[INFORMATION SUPPLIED]:
━━━

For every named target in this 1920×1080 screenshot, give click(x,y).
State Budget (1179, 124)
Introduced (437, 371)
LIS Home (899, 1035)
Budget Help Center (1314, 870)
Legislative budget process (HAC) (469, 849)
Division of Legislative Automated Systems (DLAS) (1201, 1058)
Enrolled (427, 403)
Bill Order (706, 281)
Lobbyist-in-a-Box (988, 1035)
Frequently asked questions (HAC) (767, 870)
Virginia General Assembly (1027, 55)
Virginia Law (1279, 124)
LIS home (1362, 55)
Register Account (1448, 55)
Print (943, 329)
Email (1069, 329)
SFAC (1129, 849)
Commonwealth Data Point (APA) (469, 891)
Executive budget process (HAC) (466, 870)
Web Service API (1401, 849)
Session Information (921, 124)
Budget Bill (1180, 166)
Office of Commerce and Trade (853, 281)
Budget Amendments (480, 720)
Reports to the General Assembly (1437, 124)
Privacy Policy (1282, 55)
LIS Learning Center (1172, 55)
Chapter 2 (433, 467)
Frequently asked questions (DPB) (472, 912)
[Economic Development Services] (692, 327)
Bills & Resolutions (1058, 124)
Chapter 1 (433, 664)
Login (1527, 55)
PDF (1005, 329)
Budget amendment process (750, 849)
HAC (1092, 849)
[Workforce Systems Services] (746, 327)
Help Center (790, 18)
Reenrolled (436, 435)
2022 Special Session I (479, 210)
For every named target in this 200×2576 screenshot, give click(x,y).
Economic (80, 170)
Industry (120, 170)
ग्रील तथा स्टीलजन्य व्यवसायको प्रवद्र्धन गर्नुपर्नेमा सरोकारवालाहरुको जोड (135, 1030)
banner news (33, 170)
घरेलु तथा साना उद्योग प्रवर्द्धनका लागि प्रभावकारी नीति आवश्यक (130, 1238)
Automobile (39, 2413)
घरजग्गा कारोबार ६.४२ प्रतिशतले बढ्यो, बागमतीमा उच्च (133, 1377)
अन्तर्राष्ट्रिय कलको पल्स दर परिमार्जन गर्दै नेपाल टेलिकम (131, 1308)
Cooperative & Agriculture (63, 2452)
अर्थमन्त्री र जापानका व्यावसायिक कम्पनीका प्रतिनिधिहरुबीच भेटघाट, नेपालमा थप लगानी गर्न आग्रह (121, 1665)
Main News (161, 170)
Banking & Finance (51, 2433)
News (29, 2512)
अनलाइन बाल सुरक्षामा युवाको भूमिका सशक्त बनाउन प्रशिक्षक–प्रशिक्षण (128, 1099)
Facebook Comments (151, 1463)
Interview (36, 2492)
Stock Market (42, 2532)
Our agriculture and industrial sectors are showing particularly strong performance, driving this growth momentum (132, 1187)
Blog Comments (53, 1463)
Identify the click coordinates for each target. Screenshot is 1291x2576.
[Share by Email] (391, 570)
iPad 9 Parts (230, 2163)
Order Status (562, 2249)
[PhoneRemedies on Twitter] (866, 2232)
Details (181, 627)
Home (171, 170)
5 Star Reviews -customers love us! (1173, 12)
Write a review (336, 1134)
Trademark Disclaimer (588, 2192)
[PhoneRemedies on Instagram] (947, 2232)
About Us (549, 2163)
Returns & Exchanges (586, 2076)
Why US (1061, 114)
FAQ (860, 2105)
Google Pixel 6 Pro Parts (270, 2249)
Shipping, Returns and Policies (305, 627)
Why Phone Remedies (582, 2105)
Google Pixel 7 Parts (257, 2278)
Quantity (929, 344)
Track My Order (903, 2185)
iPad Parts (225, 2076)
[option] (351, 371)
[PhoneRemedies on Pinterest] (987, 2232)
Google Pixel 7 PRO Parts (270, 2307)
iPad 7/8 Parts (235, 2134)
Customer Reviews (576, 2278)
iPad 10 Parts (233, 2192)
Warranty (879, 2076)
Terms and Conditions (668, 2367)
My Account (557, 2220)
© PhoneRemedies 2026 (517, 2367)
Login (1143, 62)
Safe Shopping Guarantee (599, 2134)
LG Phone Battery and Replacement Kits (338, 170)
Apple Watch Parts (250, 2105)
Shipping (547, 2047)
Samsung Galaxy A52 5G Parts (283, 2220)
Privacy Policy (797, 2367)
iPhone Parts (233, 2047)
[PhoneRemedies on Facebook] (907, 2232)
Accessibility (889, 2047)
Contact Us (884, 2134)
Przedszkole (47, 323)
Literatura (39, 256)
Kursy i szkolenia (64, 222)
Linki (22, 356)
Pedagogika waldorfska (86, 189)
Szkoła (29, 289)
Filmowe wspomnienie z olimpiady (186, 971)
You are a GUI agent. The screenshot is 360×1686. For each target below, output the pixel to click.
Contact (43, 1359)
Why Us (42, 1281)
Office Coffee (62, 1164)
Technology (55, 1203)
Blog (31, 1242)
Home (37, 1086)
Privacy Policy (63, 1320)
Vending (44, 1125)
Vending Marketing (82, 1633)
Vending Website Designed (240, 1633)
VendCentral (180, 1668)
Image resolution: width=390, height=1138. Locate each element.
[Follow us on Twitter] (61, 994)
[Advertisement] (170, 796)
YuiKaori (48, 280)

━━━

[PROBLEM DESCRIPTION]: Output, from the data above, the lines from the line with "Privacy Policy (797, 2367)" to the line with "Vending Website Designed (240, 1633)" exactly as they stand, both ends included and nothing else.

[THE ANSWER]:
Privacy Policy (797, 2367)
iPhone Parts (233, 2047)
[PhoneRemedies on Facebook] (907, 2232)
Accessibility (889, 2047)
Contact Us (884, 2134)
Przedszkole (47, 323)
Literatura (39, 256)
Kursy i szkolenia (64, 222)
Linki (22, 356)
Pedagogika waldorfska (86, 189)
Szkoła (29, 289)
Filmowe wspomnienie z olimpiady (186, 971)
You are a GUI agent. The screenshot is 360×1686. For each target below, output the pixel to click.
Contact (43, 1359)
Why Us (42, 1281)
Office Coffee (62, 1164)
Technology (55, 1203)
Blog (31, 1242)
Home (37, 1086)
Privacy Policy (63, 1320)
Vending (44, 1125)
Vending Marketing (82, 1633)
Vending Website Designed (240, 1633)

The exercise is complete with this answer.